I can’t lie about your chances. But you have my sympathies.
03 September 2024

A group of young people (Cailee Spaeny, Isabela Merced, David Jonsson, Archie Renaux, Spike Fearn, Aileen Wu), stuck on a sunless mining colony on a different planet, hatch an ambitious plan to steal a ship and leave. In space they must fight for survival.

I’ll just get my critiques out of the way first. The cast is great but struggles with a pretty bland script, and it was perhaps a mistake making them all roughly the same age. There are no real stand-out characters or particularly interesting interactions between them and they all have to bounce off the one unique character among them - an android.

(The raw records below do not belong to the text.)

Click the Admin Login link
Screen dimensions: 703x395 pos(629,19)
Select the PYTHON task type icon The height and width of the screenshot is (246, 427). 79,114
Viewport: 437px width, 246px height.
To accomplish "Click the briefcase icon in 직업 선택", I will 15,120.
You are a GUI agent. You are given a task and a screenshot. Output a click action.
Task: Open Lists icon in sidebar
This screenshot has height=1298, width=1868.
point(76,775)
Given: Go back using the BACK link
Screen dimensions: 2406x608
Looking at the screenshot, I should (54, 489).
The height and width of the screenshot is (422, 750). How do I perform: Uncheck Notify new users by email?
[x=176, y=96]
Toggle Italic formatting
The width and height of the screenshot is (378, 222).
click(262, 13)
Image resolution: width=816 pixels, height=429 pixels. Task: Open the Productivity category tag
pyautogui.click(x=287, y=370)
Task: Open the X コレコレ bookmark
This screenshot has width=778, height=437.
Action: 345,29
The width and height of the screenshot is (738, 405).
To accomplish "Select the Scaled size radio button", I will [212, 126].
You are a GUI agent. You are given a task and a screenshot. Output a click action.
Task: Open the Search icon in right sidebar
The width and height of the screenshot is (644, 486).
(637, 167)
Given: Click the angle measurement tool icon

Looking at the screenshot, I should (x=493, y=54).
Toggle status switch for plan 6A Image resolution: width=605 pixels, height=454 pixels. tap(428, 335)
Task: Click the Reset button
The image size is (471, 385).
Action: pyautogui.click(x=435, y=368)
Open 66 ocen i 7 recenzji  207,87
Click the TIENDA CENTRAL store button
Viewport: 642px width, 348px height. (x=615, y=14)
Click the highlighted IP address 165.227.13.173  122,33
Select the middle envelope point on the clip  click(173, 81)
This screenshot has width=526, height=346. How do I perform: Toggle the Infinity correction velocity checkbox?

More broadly the screenplay is also pretty flimsy at times, enough for it to be a sore point. It seems happy to do some paint-by-numbers storytelling and some scenes don’t really seem to add much to the plot or towards character development, it’s just there for the thrill. Well that’s OK but it’s also not always that thrilling.

Otherwise though the good stuff is really good. There’s a strong reliance on practical effects that delicately falls back on CGI when needed. This makes Romulus something new, but also something really familiar to the old Alien movies (and perhaps older sci-fi in general). The set design is so good, weathered and tactile kind of like Star Wars but more grounded in some sort of useful reality. It really connects the characters to their environment and as an audience makes you feel involved too. At some points the exposition for how stuff works and what they are trying to do is achieved purely through shots of the ship and its controls - nobody has to explain anything.

Perhaps this is a back-handed compliment but there wasn’t enough of the opening world they lived in, the mining colony. A dystopian sci-fi city/planet teeming with miserable life and detail. It was so well rendered that when they leave (quite early in the film), I wasn’t ready to go and wanted to explore it more.

Alien: Romulus is by no means perfect but its hands-on approach to film-making, great world-building and artful cinematography have to be applauded.